Les structures de parachutisme attendent donc le printemps 2021 pour ressortir leur matériel. « Il faut toujours être optimiste », lance le président de la Ligue de parachutisme Bourgogne-Franche-Comté. « Tout le monde espère rependre entre le 15 mars et le 1er avril, comme d’habitude. À ce moment-là, je ne pense qu’il n’y aura pas d’érosion concernant le nombre de nos licenciés. » Le Comité régional d’escrime est également à l’arrêt.

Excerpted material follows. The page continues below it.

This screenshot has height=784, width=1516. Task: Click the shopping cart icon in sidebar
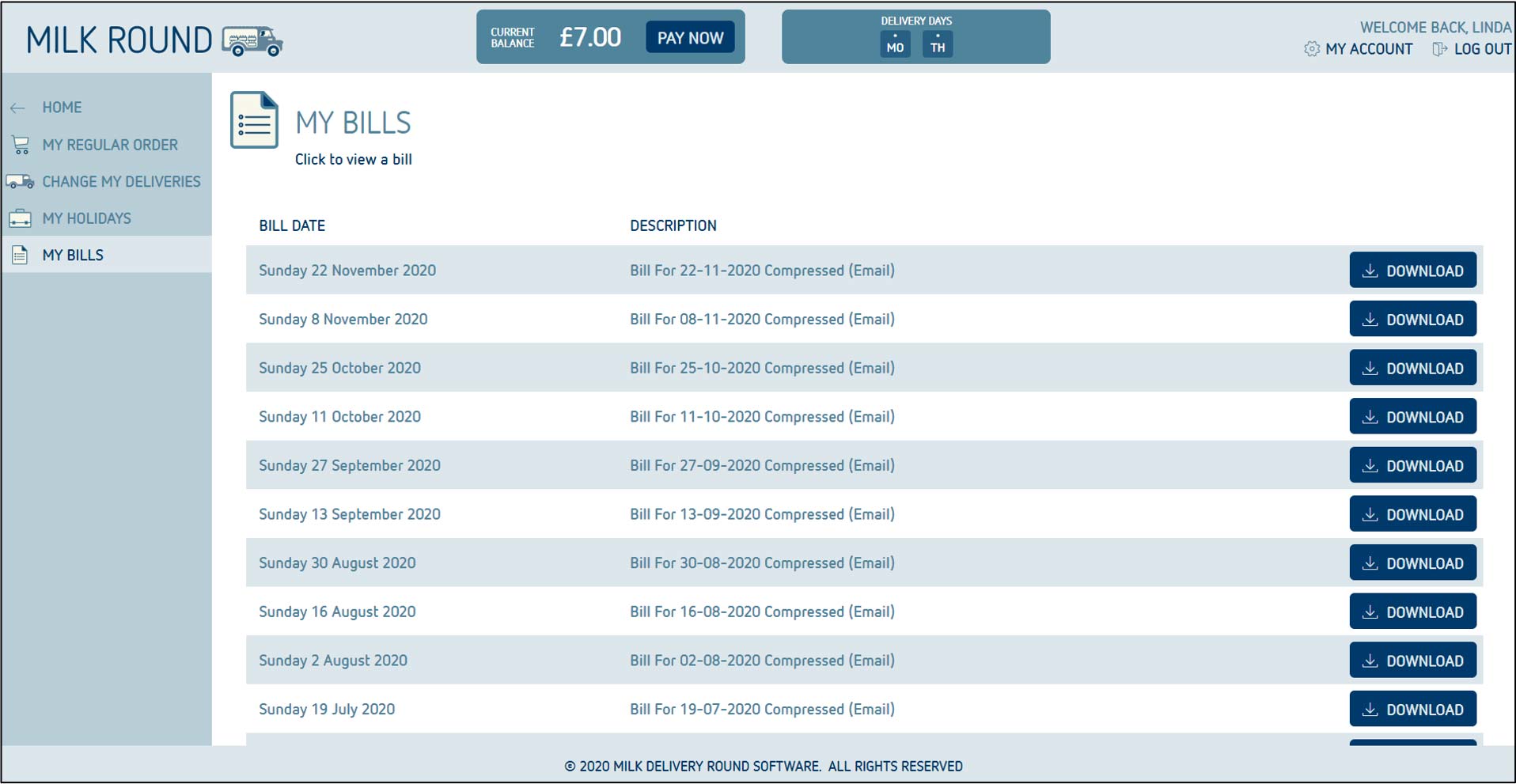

Ses activités, à l’exception de la formation fédérale, sont suspendues jusqu’à fin janvier, voire plus loin. « Nous attendons les consignes de la fédération dans un contexte électif qui ne facilite pas la prise de décision », fait remarquer la présidente. Le retour des mineurs auprès des maîtres d’armes n’a pas rassuré Dominique Veyrac. « Nous avons peur d’un effet yoyo, de vivre une saison 2021 au rythme des confinements et des déconfinements. Au-delà des problèmes financiers qui vont arriver, c’est ce manque de visibilité qui est compliqué à gérer. C’est dur pour les bénévoles de ne pas savoir où ils vont avec leurs clubs qui ferment, rouvrent, puis ferment à nouveau. » La situation est incertaine en France, mais aussi à l’international ce qui pose des interrogations pour les membres de l’équipe de France de voile contact s’entraînant au pôle excellence de l’école de parachutisme de Besançon. Ils visent une participation aux Championnats du monde en Russie en 2021.